Monday, June 29, 2015

MAUREEN STAPLETON,  The American Anna Magnani
(June 21, 1925 - March 13, 2006)

Born in Troy, New York, she came to New York City in 1943 to fulfill her childhood aspiration to become an actress.  To support herself and her studies, she modeled for artists Raphael Soyer and Reginald Marsh and worked the night shift as a billing machine operator at the Hotel New Yorker.

She initially studied Delsarte acting technique with Frances Robinson-Duff but after a few months began taking classes with Herbert Berghof.

Her Broadway debut happened in October 1946 when she convinced producer-director Guthrie McClintic to audition her for The Playboy of the Western World in the small role of Sara Tansey.  She also understudied the leading role of Pegeen and was given the opportunity to  perform during the last week of the run.  It was the beginning of an important apprenticeship with the McClintic-Katharine Cornell company.  

As a charter member of the Actors Studio she studied with both Robert Lewis and Lee Strasberg.  While studying at the studio she continued her work on the stage as Miss Hatch in Sidney Kingsley's Detective Story and  as Emilie in Arthur Laurents's The Bird Cage.
According to Robert Lewis, she was an actress who operated on an instinctive level. "Maureen is a kind of true believer. She just believes in everything. It's part of her nature. It's the way she is, and that is her particular talent."

Her first major success was her portrayal of the earthy Italian widow Serafina della Rosa in Tennessee Williams' The Rose Tattoo,(1951)  produced by
Cheryl Crawford and co-starred Eli Wallach as Alvaro.
In addition to winning the Tony Award for best actress she was hailed as the
"American Anna Magnani". One of the New York critics described her Serafina as "lusty, brawling, brooding, hysterical, and encompassing, a performance of stunning and tremendous size. She is mistress of the role in every nuance of it and it is a joy to watch her acting."

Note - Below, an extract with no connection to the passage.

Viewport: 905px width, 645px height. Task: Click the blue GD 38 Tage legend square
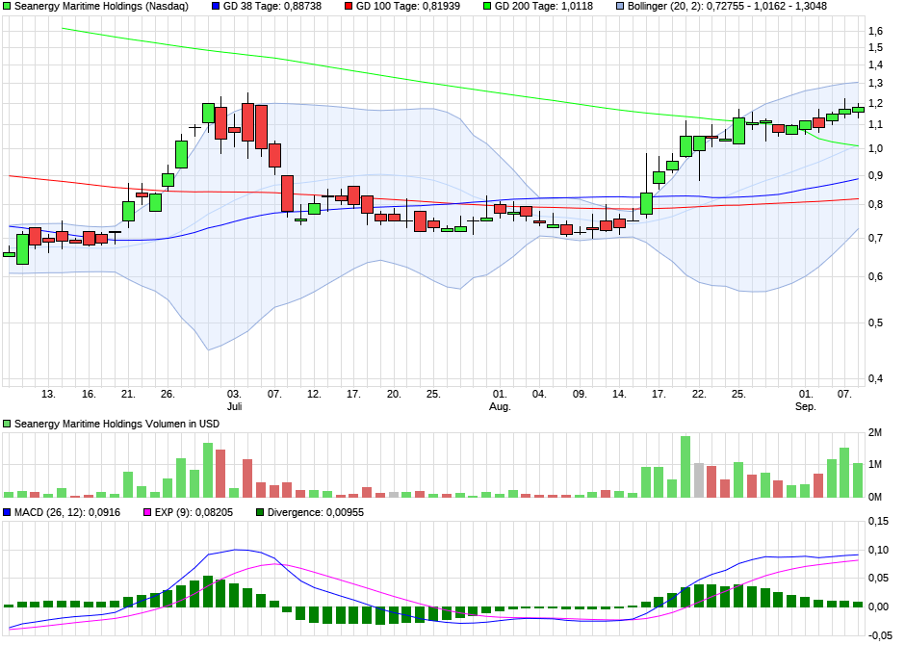tap(215, 7)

She went on to create Flora in 27 Wagons Full of Cotton, Lady Torrance in Orpheus Descending. She played Amanda Wingfield in the revival of The Glass Menagerie at the Brooks Atkinson Theatre in 1965 and the 1975 revival at the Circle in the Square.

In Lillian Hellman's play Toys in the Attic she created the role of Carrie Berniers in 1960. As the years progressed she began to play more comedy as the amateur matchmaker Aunt Ida in S. N. Behrman's The Cold Wind and the Warm, again co-starring with Eli Wallach under the direction of
Harold Clurman.  But it was in two Neil Simon plays that she received special notice. Under the direction of Mike Nichols, she played three different roles in Plaza Suite: Karen Nash, Muriel Tate, and Norma Hubley.  Martin Gottfried in the Women's Wear Daily claimed that Stapleton proved "for the first time that an Actors Studio-trained actor can play comedy."
            As Evy Meara in The Gingerbread Lady she was awarded the Tony and the Drama Desk Award and was a winner in Variety's New York Drama Critics Poll.  The comedy premiered at the Plymouth Theatre on December 13, 1970 and New York Times  critic Clive Barnes wrote: "Maureen Stapleton, as the battered, baffled lush thrush has probably the part of career, and she is quite
wonderful."

Her experience in film began in 1958 in Lonelyhearts starring Monty Clift and has included the film versions of Orpheus Descending, titled The Fugitive Kind, A View From the Bridge, Airport, Plaza Suite.  She received the Golden Globe Award for Airport in 1971 and in 1981 she received the National Society of Film Critics Award as well as the Oscar for best supporting actress for her portrayal of Emma Goldman in Reds.


In accepting the Oscar she said, "I would like to thank everyone I've ever met in my entire life."

Her first love was always the stage. In an interview in The New Yorker (October 28, 1961) she expressed her belief that "the aspiration to act is so great, so deep, so complete, that you give yourself not ten years, not twenty, but your whole lifetime to realize it."